### TASK TO CARRY OUT
In the records below, find the line holding "green event marker" and the line holding "Click the Bex". Set down both, with every line between them, exactly.

### EXTRACTED ENTRIES

::::

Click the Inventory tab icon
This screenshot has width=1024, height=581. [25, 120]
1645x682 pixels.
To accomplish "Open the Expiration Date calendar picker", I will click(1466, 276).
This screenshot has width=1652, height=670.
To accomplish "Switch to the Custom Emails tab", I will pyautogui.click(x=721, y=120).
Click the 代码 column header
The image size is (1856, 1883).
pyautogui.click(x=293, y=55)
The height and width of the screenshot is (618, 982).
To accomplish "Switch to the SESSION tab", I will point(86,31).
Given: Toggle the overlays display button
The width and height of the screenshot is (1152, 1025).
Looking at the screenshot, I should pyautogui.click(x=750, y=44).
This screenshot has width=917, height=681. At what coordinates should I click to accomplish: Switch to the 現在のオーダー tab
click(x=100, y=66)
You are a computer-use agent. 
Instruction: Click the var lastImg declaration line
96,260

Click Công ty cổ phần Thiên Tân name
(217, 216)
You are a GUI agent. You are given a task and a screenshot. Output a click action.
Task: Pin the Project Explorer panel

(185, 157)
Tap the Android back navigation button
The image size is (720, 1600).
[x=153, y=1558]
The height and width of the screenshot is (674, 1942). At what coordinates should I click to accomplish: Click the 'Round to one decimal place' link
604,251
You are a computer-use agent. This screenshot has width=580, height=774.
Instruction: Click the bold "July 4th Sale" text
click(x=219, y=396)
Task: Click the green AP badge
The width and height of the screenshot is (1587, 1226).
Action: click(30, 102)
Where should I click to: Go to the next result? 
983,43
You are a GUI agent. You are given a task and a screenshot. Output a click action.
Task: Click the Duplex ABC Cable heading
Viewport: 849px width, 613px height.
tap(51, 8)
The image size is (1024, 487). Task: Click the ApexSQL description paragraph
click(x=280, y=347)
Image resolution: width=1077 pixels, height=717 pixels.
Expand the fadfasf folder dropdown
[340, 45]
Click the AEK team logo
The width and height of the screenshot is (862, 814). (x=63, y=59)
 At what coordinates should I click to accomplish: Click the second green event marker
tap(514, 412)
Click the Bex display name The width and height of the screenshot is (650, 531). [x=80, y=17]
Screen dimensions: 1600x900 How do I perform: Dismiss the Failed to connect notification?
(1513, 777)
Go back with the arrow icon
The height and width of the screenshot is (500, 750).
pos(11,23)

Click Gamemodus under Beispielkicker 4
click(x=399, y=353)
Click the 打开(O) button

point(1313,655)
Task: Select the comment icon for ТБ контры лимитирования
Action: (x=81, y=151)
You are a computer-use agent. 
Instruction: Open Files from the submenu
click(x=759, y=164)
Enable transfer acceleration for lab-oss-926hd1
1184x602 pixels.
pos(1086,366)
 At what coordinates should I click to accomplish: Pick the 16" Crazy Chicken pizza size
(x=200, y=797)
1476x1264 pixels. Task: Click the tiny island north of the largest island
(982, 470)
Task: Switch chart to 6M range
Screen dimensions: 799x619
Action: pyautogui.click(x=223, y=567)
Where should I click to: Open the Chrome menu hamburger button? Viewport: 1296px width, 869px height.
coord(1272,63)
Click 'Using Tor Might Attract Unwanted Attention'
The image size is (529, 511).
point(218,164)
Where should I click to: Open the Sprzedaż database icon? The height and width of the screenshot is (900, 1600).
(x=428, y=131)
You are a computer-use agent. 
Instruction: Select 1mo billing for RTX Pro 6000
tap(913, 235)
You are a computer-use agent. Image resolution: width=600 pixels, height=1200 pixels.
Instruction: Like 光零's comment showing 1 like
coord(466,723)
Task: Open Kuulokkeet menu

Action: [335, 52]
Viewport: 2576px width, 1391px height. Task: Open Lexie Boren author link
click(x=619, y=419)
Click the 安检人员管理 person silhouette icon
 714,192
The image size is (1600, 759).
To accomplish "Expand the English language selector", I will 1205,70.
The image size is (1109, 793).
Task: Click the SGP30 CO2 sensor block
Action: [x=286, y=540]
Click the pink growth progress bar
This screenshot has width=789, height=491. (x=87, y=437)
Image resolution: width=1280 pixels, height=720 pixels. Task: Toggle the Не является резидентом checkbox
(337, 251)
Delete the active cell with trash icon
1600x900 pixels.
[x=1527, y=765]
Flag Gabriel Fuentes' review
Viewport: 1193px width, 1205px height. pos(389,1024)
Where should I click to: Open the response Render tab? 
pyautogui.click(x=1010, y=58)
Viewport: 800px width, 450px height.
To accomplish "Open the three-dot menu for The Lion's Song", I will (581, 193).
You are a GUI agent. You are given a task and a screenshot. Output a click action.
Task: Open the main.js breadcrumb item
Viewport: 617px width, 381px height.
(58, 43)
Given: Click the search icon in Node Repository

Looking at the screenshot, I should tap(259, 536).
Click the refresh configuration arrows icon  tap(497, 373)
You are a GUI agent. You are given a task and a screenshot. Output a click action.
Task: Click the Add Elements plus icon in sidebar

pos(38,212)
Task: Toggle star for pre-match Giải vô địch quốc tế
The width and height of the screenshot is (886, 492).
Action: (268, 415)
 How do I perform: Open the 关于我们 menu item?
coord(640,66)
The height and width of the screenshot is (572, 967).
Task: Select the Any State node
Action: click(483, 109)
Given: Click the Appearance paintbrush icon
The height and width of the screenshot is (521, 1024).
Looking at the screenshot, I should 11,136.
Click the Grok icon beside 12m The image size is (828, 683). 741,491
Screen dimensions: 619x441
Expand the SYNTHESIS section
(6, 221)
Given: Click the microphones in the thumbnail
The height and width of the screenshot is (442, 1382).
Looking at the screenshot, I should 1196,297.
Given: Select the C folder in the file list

::::

### RESPONSE TO THIS EXERCISE
 At what coordinates should I click to accomplish: Click the second green event marker
tap(514, 412)
Click the Bex display name The width and height of the screenshot is (650, 531). [x=80, y=17]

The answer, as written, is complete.